Les enjeux de l'agriculture Bio

Voici les 6 grands enjeux d’une agriculture bio.

1. Effet de serre

L’agriculture est à l’origine de 20,6 % des émissions de gaz à effet de serre. En effet, les activités agricoles rejettent principalement du protoxyde d’azote (N2O), suite aux fertilisations azotées, ainsi que du méthane (CH4) par l’élevage du bétail. Ces gaz ont un effet de serre beaucoup plus important que le CO2.(www.statistiques.developpement-durable.gouv.fr)

L’agriculture biologique, utilise des engrais organiques, c’est-à-dire qu’ils ne sont pas synthétisés à partir de produits chimiques. Ces engrais de synthèse nécessitent de l’énergie fossile pour être fabriqués, alors que le compost, le fumier, le lisier sont d’origine naturelle et peuvent être produits directement et gratuitement sur la ferme, le transport est alors nul.

2. Préserver la qualité de l’eau

Les engrais chimiques et les pesticides sont les principaux responsables de la pollution de l’eau, que ce soit la nappe phréatique ou les cours d’eau. Le cahier des charges de l’Agriculture Biologique implique la mise en place de systèmes de production cohérents qui préservent efficacement les ressources en eau contre les nitrates et les produits phytosanitaires.

3. Conservation du sol

La composition organique et minérale du sol est largement influencée par les pratiques agricoles et l’usage intensif d’engrais et de pesticides diminue fortement la présence de microorganismes dans le sol.

En Agriculture Biologique, l’interdiction des produits chimiques de synthèse et l’apport d’amendements organiques va préserver et même favoriser le développement de la microfaune tout en améliorant la structure des sols.
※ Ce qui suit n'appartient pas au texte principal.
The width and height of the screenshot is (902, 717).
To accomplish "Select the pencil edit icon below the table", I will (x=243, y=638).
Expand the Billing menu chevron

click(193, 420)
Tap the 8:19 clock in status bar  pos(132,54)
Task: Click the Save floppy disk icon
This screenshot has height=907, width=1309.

De plus les parcelles ont généralement un couvert végétal toute l’année avec des cultures intermédiaires ce qui diminue la sensibilité au lessivage et à l’érosion, voir aux inondations.
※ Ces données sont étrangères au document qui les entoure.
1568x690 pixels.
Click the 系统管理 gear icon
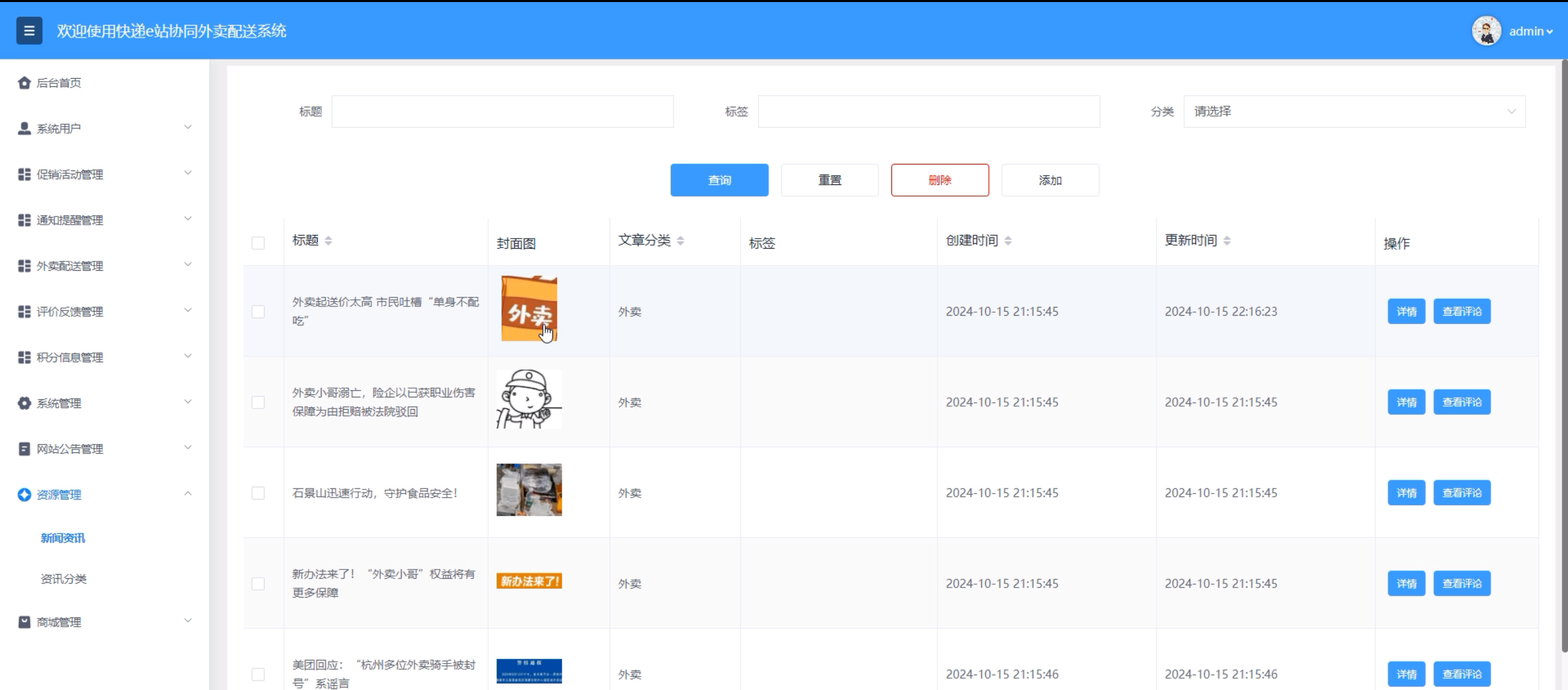(x=23, y=403)
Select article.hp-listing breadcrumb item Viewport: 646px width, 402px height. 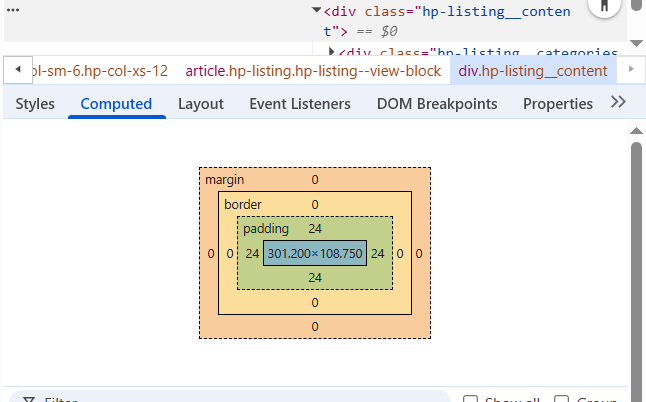pyautogui.click(x=313, y=71)
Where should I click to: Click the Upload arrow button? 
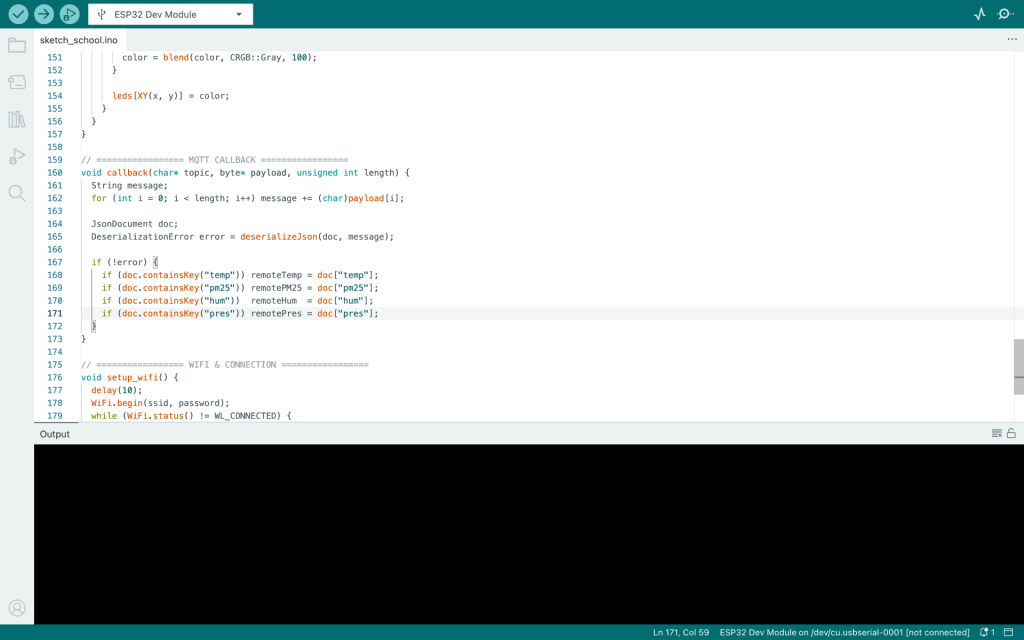point(44,14)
4. Sauvegarder la biodiversité

Les méthodes de culture en agriculture biologique protègent la biodiversité à tous les niveaux de la chaîne alimentaire, des bactéries aux mammifères en passant par les plantes, les vers de terre, les insectes et les oiseaux.

Il est important de sauvegarder une diversité génétique au sein des espèces cultivées ou des races animales: en élevant des races locales ou en cultivant des légumes ou des céréales rustiques, on contribue à sauvegarder un patrimoine génétique qui est indispensable pour développer des semences ou des races naturellement mieux adaptées aux aléas climatiques ou résistantes à des maladies. Un enjeu important d’aujourd’hui pour faire face aux changements climatiques de demain.

5. La santé

Les fruits et légumes biologiques ont une teneur en matière sèche plus élevée, c’est à dire qu’ ils sont plus riches en éléments nutritifs. En effet, en respectant leur temps de croissance, le fruit ou le légume a plus de temps pour fixer des éléments nutritifs intéressants.
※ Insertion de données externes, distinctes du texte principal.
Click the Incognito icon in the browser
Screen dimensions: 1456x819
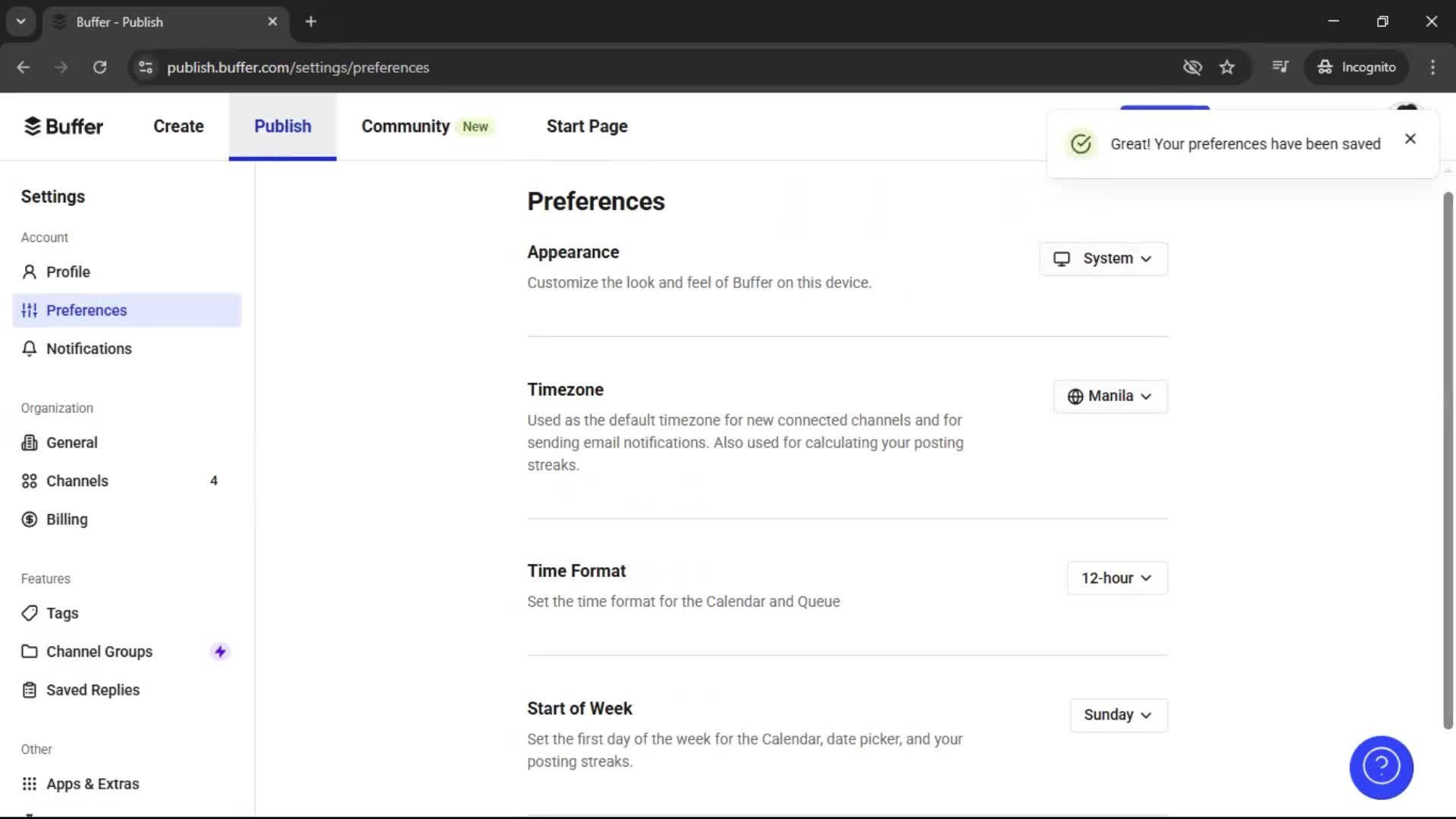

Ils contiennent moins de nitrates que des produits issus du conventionnel, car les cultures ne sont pas fertilisées par des engrais de synthèse chimique. Ces nitrates étant nocifs pour la santé humaine : l’organisme humain transforme les nitrates en nitrites, qui réduisent les capacités de transport de l’oxygène par l’hémoglobine du sang.

Les produits biologiques ne sont pas contaminés par les produits phytosanitaires. Conséquence concrète : la peau des fruits et légumes peut être consommée sans soucis alors que l’épluchage est recommandé pour des produits conventionnels pour éliminer au moins une partie des résidus de pesticides qu’ils peuvent contenir. Or, la peau est toujours plus riche en vitamines, en polyphénols et en fibres. Et le constat est le même pour les céréales complètes par exemple ! Consommer bio permet donc d’avoir une alimentation plus riche en vitamines, en polyphénols et en fibres.

6. Activité économique locale

Acheter bio c’est aussi permettre le maintien d’une activité rurale vivante puisque les exploitations bio emploient en moyenne 30% de personnes en plus par rapport à l’agriculture conventionnelle. Elles participent ainsi au tissu économique local.